*** Source extract ***

Testbed and Methods
All tests were carried out on two platforms: Intel and AMD. We tested the systems in open stands as well as with closed system cases. We used the following hardware components to assemble our testbeds:
- Mainboards:
- ABIT AN8 SLI (nForce 4 SLI), Socket 939, BIOS v.1.9;
- ABIT AA8-DuraMAX (Intel 925X), Socket T (LGA 775), BIOS v.2.4;
- CPUs:
- AMD Athlon 64 3000+ 1800MHz, 512KB, Cool & Quiet Disable, (Venice, E6);
- Intel Pentium 4 516 2933MHz Prescott, 533 MHz FSB, 1MB, (SL8J9 Malay, E0);
- Thermal paste: KPT-8;
- System memory:
- DDR, 2 х 512MB PC3200 Corsair TWINXP1024-3200C2;
- DDR-2, 2 x 512MB PC4300 Corsair TWIN2X1024A-4300C3;
- Graphics card: PCI-Express x16 Sapphire Radeon X800 GTO2 256MB GDDR-3, @540/1180MHz 16p;
- Graphics card cooling system: Zalman VF700-Cu, 5V, 1350rpm, 18.5dBA;
- HDD: SATA-II 160 GB Seagate Barracuda 7200.9 (ST3160812AS 2AAA) 7200rpm, 8MB;
- DVD±R/RW & CD-RW drive: Toshiba SD-R5372;
- Case: ATX ASUS ASCOT 6AR2-B Black&Silver + two 120mm case fans: Sharkoon Luminous Blue LED (~1000rpm, ~21dBA);
- PSU: XG Magnum 500W + 80mm GlacialTech SilentBlade fan (~1700rpm, 19dBA).

*** Supplied entries ***

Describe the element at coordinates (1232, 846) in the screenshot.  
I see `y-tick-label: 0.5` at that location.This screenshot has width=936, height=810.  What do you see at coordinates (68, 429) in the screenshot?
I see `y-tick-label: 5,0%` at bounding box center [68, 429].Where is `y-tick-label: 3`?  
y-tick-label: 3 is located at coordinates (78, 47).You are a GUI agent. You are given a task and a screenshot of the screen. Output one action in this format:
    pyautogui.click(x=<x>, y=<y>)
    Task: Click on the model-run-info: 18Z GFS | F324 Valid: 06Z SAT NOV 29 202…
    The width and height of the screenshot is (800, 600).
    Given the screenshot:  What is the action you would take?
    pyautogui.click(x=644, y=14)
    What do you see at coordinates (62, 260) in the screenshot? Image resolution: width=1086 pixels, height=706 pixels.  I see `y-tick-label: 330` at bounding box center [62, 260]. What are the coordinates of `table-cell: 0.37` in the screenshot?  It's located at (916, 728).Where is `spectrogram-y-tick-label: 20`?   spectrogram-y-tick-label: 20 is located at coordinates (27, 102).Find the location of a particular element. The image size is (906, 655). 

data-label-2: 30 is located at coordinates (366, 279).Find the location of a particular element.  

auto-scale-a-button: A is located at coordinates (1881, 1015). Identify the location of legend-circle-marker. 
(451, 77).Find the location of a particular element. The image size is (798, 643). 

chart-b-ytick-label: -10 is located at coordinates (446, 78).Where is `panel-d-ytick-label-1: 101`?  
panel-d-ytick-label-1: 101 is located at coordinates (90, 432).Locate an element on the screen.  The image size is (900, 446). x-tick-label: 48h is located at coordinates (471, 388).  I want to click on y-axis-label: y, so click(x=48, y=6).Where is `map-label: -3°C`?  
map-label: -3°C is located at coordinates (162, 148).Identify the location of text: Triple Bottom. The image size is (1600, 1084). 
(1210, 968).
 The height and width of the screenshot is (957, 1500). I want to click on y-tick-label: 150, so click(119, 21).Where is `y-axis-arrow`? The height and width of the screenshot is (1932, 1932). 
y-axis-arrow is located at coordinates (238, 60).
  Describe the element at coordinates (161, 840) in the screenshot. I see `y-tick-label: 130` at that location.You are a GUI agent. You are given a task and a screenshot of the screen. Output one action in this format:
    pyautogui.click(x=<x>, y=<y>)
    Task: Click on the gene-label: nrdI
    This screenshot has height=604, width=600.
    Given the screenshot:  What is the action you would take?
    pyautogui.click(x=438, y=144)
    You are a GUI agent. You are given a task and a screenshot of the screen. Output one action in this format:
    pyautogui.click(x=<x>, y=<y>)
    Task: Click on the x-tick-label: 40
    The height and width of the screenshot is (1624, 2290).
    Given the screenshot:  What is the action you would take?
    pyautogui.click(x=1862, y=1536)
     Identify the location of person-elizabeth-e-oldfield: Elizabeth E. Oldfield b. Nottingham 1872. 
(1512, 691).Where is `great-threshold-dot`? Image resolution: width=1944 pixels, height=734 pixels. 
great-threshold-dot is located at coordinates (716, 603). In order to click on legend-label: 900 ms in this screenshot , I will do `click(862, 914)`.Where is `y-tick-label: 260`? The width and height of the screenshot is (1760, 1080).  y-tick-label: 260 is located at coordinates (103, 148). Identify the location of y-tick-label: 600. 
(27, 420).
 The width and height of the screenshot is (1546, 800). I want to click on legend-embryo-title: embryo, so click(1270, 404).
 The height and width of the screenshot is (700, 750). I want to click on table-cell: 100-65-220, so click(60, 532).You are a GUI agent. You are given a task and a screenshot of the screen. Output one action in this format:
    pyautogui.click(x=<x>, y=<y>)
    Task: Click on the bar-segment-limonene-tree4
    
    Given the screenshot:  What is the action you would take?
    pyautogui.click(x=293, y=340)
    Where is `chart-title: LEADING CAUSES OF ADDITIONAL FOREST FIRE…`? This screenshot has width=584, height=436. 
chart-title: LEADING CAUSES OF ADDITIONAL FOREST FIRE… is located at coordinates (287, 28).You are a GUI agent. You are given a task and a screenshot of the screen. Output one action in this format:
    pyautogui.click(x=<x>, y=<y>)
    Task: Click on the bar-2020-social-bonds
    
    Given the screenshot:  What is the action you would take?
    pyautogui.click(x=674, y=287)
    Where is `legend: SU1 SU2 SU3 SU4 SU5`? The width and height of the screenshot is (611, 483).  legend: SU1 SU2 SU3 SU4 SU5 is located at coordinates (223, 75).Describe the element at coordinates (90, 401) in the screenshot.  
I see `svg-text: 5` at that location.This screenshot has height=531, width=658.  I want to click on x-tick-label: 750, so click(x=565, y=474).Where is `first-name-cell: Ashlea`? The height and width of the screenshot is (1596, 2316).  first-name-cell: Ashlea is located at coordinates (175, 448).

***

> Apply what you read
• a. Answer these questions using the testbed description:
(i) Which thermal paste was used?
(ii) Which BIOS version ran on the ABIT AA8-DuraMAX board?
(iii) At what speed and noise level does the graphics card cooling system run?
• b. Decide whether each statement agrees with the testbed description, quoting the words that settle it:
(i) The systems were tested only in closed system cases.
(ii) The AMD processor ran with Cool & Quiet enabled.
(iii) The power supply is rated at 500W.
• c. Carry on the testbed description from its last line.

> Answers in order
• a.
(i) KPT-8.
(ii) BIOS v.2.4.
(iii) 1350rpm and 18.5dBA.

• b.
(i) No: "We tested the systems in open stands as well as with closed system cases."
(ii) No: "Cool & Quiet Disable"
(iii) Yes: "PSU: XG Magnum 500W"

• c.
All the tests were conducted in Windows XP Professional Edition Service Pack 2 with NVIDIA nForce system driver version 6.82. I would like to point out specifically, that we used KPT-8 thermal paste for all our tests today. I have already mentioned the results of the efficiency comparison between the Arctic Cooling’s own and our thermal pastes. The automatic fan rotation speed control option was disabled in the BIOS Setup of both mainboards.
AMD Athlon 64 3000+ (1800MHz) was overclocked to 2700MHz at 1.575V Vcore:
The Intel CPU marked as SL8J9 and manufactured in Malaysia was overclocked to 4019MHz without raising the Vcore at all:
We used S&M utility version 1.7.6 (beta) for CPU warm-up, temperature monitoring (with SpeedFan 4.26 utility) and fan rotation speed control. We warmed up the CPU for 15 minutes in the FPU test under 100% workload.
Moreover, keeping in mind that S&M loads the CPU very heavily, which is not typical of most software applications, we performed the CPU warm-up tests with two simultaneously running copies of Super PI benchmark, which is very popular among overclockers today. The calculation of the PI value up to 32 million digits takes about 26-27 minutes on a platform like ours.
The thermal protection of the Intel Pentium 4 Prescott processors was again managed with the help of ThrottleWatch tool version 2.02:

The coolers were tested in absolutely equal conditions in two systems types: in an open stand and in a closed system case equipped with a pair of quiet 120-mm case fans. The winter weather hasn’t spared us these days, so the room temperature during our test session was pretty low: only 19o C. So, we took this temperature value as a reference po0int on our diagrams.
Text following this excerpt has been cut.